_Exercise details_
Beneath this line is the data. Output exactly the lines from the line with "The height and width of the screenshot is (444, 784)." to the line with "Switch to the Login", both ends included, and nothing more.

Task inputs: Begin

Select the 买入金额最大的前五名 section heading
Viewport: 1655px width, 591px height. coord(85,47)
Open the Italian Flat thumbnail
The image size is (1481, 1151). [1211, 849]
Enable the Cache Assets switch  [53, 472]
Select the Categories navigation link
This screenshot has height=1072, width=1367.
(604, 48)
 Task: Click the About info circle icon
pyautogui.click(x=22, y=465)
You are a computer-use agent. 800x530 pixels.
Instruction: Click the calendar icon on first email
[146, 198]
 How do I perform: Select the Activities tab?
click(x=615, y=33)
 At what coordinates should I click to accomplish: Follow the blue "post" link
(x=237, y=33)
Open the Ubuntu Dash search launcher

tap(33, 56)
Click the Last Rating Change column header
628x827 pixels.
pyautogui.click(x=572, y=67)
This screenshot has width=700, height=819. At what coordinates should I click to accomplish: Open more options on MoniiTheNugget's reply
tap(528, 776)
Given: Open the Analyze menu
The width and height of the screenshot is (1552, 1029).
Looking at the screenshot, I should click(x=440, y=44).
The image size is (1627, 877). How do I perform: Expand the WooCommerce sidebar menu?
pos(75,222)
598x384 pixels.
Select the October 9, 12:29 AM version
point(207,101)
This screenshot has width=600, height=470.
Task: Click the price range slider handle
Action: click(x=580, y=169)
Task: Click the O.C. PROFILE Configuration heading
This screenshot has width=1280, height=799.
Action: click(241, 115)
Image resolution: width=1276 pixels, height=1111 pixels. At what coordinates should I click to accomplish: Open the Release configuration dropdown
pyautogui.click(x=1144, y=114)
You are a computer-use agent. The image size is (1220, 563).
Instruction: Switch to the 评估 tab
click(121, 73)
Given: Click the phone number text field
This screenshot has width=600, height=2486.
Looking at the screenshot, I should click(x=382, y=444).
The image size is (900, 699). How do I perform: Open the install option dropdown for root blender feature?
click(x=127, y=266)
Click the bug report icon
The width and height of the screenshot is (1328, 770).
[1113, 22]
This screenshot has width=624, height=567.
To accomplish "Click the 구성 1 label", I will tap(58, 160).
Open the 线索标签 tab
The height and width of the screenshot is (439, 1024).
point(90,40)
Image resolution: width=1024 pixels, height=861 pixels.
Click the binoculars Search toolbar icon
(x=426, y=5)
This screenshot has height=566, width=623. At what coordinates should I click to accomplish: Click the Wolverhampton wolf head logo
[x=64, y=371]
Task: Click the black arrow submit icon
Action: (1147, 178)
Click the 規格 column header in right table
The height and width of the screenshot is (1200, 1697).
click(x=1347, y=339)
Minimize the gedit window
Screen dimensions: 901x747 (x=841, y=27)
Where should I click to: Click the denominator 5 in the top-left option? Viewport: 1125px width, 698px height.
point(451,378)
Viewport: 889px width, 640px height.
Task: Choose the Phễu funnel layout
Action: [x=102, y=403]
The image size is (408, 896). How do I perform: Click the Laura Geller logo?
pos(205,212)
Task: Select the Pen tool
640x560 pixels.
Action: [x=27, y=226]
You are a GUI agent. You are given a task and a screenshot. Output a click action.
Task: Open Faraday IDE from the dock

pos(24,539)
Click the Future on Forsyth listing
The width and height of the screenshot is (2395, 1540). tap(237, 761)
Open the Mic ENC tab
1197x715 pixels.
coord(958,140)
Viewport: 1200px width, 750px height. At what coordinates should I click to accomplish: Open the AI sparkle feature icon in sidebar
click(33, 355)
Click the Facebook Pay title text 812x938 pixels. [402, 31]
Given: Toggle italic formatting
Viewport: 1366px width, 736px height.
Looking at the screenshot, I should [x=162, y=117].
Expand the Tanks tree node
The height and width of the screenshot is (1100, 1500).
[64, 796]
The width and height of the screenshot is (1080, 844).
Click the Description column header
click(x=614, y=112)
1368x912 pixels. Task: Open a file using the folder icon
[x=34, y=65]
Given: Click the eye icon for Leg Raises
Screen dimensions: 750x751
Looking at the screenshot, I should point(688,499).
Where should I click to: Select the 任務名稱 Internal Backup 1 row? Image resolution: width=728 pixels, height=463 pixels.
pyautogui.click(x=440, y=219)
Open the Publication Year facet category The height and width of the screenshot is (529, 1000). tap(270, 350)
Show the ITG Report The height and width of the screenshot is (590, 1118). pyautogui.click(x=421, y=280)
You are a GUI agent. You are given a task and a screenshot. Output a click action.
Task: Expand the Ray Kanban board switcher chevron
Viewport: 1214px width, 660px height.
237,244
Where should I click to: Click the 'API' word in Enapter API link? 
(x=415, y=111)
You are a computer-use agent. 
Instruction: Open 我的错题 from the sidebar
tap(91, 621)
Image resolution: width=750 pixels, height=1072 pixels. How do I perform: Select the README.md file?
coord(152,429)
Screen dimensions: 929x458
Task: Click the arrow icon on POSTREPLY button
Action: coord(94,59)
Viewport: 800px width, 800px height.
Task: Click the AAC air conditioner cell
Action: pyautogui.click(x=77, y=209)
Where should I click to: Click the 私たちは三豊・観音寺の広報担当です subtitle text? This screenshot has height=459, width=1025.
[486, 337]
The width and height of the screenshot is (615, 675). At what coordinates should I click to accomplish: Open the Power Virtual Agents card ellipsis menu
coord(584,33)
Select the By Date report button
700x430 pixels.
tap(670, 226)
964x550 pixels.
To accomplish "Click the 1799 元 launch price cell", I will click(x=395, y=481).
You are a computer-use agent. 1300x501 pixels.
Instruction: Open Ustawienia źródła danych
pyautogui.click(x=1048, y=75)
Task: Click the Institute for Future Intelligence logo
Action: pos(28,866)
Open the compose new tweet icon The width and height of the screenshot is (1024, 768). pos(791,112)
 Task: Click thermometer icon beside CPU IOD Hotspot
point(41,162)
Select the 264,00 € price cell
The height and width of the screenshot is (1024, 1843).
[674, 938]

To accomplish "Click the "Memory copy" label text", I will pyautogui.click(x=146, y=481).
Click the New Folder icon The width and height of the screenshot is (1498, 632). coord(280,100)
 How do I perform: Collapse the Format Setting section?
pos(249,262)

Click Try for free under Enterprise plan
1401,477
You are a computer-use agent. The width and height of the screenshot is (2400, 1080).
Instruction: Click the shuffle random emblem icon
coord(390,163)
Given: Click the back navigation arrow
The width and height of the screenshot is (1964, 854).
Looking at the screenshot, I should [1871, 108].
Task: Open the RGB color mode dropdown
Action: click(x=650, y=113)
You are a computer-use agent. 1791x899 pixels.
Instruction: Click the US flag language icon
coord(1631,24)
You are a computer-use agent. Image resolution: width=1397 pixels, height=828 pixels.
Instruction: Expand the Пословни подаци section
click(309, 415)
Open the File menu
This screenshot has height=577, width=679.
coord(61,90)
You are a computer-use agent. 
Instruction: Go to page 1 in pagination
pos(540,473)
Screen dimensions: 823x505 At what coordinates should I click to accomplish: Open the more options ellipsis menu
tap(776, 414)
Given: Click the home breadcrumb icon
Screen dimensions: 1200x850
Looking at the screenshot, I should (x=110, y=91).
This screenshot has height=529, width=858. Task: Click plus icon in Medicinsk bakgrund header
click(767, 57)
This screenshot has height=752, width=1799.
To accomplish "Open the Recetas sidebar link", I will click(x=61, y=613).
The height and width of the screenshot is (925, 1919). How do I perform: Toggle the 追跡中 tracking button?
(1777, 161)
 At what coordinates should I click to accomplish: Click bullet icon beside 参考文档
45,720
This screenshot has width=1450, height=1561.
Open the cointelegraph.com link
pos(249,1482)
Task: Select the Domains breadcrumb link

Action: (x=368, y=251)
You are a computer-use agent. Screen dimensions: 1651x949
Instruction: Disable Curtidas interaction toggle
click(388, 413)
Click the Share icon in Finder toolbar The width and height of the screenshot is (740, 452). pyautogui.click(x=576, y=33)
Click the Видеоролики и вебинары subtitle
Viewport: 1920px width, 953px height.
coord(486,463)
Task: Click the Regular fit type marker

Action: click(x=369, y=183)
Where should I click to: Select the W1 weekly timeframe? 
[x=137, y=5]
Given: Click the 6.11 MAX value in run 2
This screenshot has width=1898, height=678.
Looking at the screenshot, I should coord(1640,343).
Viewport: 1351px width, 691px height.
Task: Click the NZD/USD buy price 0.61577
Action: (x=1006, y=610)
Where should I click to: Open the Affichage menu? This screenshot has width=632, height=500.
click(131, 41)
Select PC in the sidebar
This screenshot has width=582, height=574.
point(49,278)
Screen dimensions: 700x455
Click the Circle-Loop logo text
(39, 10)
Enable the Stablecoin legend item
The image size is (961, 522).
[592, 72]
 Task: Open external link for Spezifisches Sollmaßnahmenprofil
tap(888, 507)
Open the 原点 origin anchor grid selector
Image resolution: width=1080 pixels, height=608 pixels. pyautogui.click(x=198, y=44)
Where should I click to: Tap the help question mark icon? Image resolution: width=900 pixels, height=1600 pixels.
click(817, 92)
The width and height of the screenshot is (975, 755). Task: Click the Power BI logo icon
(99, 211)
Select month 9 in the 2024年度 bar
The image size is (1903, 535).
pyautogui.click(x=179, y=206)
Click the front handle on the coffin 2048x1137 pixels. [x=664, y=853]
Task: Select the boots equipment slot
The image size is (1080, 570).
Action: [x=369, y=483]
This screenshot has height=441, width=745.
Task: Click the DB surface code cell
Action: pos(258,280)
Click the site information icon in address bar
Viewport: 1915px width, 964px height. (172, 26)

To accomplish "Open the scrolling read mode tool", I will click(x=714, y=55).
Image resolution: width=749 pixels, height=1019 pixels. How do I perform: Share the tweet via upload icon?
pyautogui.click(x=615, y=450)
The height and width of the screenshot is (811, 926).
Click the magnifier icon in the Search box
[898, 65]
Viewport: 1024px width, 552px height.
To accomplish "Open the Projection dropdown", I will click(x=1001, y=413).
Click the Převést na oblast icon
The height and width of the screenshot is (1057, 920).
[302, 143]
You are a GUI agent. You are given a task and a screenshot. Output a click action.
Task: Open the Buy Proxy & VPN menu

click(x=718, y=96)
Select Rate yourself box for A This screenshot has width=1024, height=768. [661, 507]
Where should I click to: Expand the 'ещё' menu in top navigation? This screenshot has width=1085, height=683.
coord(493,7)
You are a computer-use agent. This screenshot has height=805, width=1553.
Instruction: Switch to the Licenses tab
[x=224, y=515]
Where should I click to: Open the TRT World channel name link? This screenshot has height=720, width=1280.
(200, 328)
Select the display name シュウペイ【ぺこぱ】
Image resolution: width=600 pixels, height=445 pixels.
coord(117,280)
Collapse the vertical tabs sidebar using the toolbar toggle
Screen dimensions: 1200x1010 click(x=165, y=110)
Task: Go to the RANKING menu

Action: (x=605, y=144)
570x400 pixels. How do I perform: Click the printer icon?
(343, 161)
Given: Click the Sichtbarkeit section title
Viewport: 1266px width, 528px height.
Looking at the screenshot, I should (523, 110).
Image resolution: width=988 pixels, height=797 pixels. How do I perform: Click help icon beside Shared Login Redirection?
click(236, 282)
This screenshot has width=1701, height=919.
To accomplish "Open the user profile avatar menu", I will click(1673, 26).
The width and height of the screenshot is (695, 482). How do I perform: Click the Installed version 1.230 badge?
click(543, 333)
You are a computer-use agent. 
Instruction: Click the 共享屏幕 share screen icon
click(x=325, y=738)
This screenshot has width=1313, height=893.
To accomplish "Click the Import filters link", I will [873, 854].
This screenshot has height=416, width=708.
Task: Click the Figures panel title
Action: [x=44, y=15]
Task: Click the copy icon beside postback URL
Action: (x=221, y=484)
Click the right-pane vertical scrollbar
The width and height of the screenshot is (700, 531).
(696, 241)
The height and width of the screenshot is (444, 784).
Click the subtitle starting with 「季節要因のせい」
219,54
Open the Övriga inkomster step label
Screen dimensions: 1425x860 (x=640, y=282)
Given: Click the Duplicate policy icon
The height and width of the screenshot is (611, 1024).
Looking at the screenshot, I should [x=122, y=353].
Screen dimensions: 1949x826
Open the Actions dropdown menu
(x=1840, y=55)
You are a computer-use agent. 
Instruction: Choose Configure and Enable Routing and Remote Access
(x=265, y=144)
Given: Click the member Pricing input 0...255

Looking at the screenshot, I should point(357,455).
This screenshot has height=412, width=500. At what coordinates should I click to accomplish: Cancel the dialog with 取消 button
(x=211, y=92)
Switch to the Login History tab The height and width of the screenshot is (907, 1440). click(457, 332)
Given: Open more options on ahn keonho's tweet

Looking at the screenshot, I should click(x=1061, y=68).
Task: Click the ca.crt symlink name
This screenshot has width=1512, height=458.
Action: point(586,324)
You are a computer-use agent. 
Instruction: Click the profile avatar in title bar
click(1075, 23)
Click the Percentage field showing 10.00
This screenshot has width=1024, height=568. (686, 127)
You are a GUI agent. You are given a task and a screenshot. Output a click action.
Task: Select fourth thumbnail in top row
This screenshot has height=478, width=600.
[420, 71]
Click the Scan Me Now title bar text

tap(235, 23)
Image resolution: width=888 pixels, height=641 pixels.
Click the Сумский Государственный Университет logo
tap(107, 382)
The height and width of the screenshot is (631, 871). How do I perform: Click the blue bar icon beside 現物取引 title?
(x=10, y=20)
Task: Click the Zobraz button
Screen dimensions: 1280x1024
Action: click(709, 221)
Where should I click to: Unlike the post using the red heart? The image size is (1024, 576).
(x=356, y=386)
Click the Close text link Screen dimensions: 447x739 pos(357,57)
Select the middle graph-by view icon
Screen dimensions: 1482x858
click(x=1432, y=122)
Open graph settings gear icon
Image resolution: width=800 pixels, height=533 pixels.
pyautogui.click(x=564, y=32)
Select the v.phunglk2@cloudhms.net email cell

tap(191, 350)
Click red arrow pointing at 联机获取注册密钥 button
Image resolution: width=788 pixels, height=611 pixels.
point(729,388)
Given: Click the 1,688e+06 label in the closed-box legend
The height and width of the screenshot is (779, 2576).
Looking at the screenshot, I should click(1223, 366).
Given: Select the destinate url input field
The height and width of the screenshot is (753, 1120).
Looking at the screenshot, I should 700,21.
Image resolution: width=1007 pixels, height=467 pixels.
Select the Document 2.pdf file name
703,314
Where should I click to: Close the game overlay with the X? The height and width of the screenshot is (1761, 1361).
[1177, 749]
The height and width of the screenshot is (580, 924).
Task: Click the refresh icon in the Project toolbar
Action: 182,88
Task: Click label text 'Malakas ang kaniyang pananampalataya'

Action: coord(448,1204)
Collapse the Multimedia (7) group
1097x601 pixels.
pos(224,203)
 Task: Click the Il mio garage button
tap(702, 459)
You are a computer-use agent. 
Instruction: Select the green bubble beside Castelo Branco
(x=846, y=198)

Task inputs: End

_Solution_
The height and width of the screenshot is (444, 784).
Click the subtitle starting with 「季節要因のせい」
219,54
Open the Övriga inkomster step label
Screen dimensions: 1425x860 (x=640, y=282)
Given: Click the Duplicate policy icon
The height and width of the screenshot is (611, 1024).
Looking at the screenshot, I should [x=122, y=353].
Screen dimensions: 1949x826
Open the Actions dropdown menu
(x=1840, y=55)
You are a computer-use agent. 
Instruction: Choose Configure and Enable Routing and Remote Access
(x=265, y=144)
Given: Click the member Pricing input 0...255

Looking at the screenshot, I should point(357,455).
This screenshot has height=412, width=500. At what coordinates should I click to accomplish: Cancel the dialog with 取消 button
(x=211, y=92)
Switch to the Login History tab The height and width of the screenshot is (907, 1440). click(457, 332)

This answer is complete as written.